The task — Every record, apart from its pictures, should be repeated exactly.

Records from a data source:
== Segment start ==

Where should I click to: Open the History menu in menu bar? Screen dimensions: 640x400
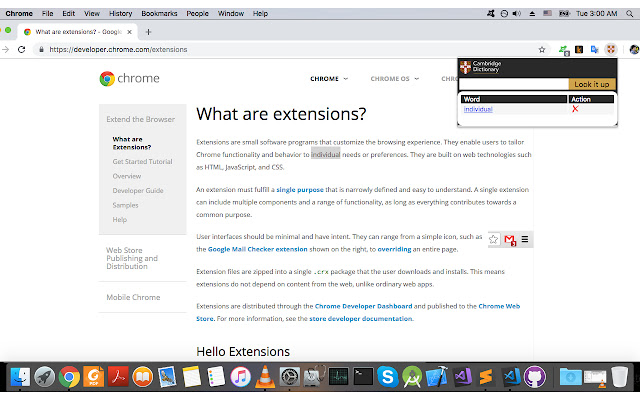(120, 14)
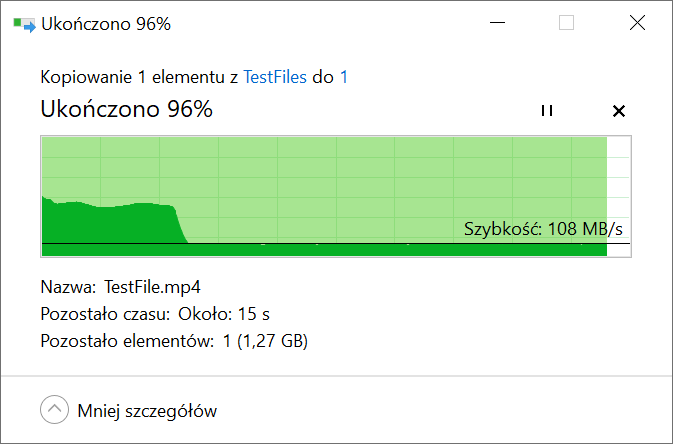Image resolution: width=673 pixels, height=444 pixels.
Task: Open destination folder link named 1
Action: pyautogui.click(x=344, y=77)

== Segment end ==

Answer to this task —
Where should I click to: Open the History menu in menu bar? Screen dimensions: 640x400
(120, 14)
Image resolution: width=673 pixels, height=444 pixels.
Task: Open destination folder link named 1
Action: pyautogui.click(x=344, y=77)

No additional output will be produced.